→ Document passage
========================================================================

The U.S. intelligence community has launched a new panel of experts to investigate “Havana Syndrome,” which is an “anomalous health incident” that has affected dozens of U.S. personnel around the world, an intelligence officer told ABC News.

The expert panel brings together senior officers and medical and scientific experts.

Havana syndrome was reported in some cases at the U.S. embassy in Cuba and the federal government still has not reached a conclusion into the cause of the incidents.

However, the officials are investigating more cases at the embassy in Austria’s capital, Vienna, per the State Department, whose spokesperson said Monday that it is “vigorously investigating reports of possible unexplained health incidents” among U.S. personnel there.

Austria is now the latest country where cases of Havana syndrome have now been reported.

On Monday, Jen Psaki, White House Press Secretary, said the National Security Council is overseeing a government-wide review “to ascertain whether there may be previously unreported incidents that fit a broader pattern and whether they constitute an attack of some kind by a foreign actor.”

========================================================================

→ Data segment
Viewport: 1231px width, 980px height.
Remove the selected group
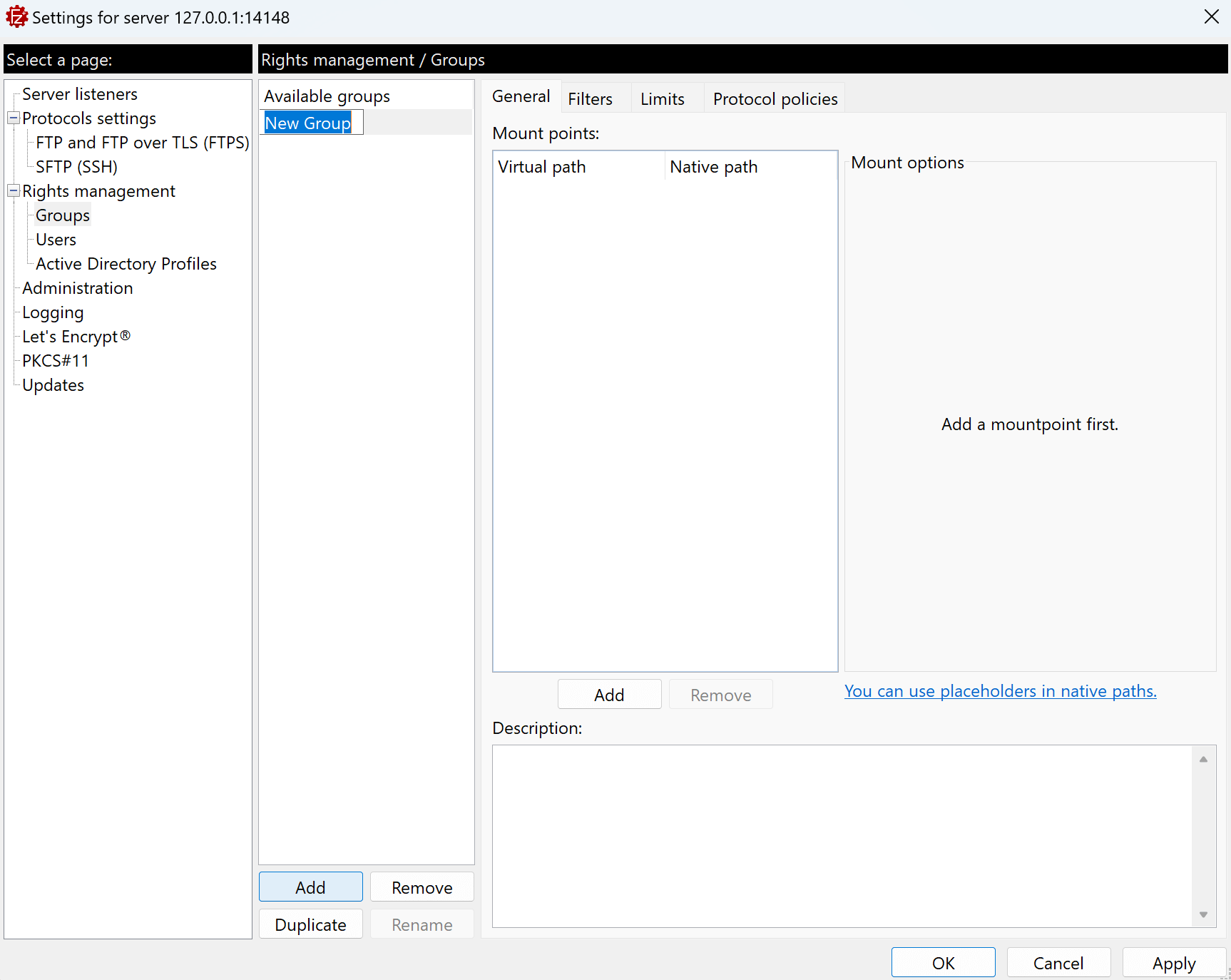coord(422,887)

========================================================================

→ Problem to solve
Carry the Havana Syndrome news report forward from its final sentence. The material here is unrelated to the Havana Syndrome report.

→ Task response
Beyond that review, the intelligence community also established the new panel of experts earlier this month — bringing together senior officers from the CIA, the Office of the Director of National Intelligence, and outside scientific and medical experts — to explore the multiple hypotheses into what is causing the “health incidents,” an intelligence official told ABC News.

People believed to have Havana syndrome reported hearing a loud sound and pressure in their heads before experiencing dizziness, unsteady gait, and visual disturbances, according to a 2020 report from the National Academies of Sciences (NAS).

The new panel will analyze the findings of a report by the NAS, Engineering, and Medicine last December, according to the official, which concluded that “directed, pulsed radiofrequency energy appears to be the most plausible mechanism in explaining these cases, especially in individuals with the distinct early symptoms.”

ABC News said dozens of American officials have been diagnosed with injuries, including traumatic brain injuries, after reporting strange experiences like high-pitched sounds or feelings of pressure or vibration, and debilitating symptoms such as headaches, nausea, cognitive deficits, and impairments in vision, hearing or balancing.

Ned Price, who is a spokesman for the United States Department of State, said, “In coordination with our interagency partners, we are vigorously investigating reports of possible unexplained health incidents among the U.S. embassy community there” in Vienna.

A spokesperson for CIA told ABC News that director Bill Burns “is personally engaged with personnel affected by anomalous health incidents and is highly committed to their care and to determining the cause of these incidents,” but declined to provide more details. The article appeared in ABC News.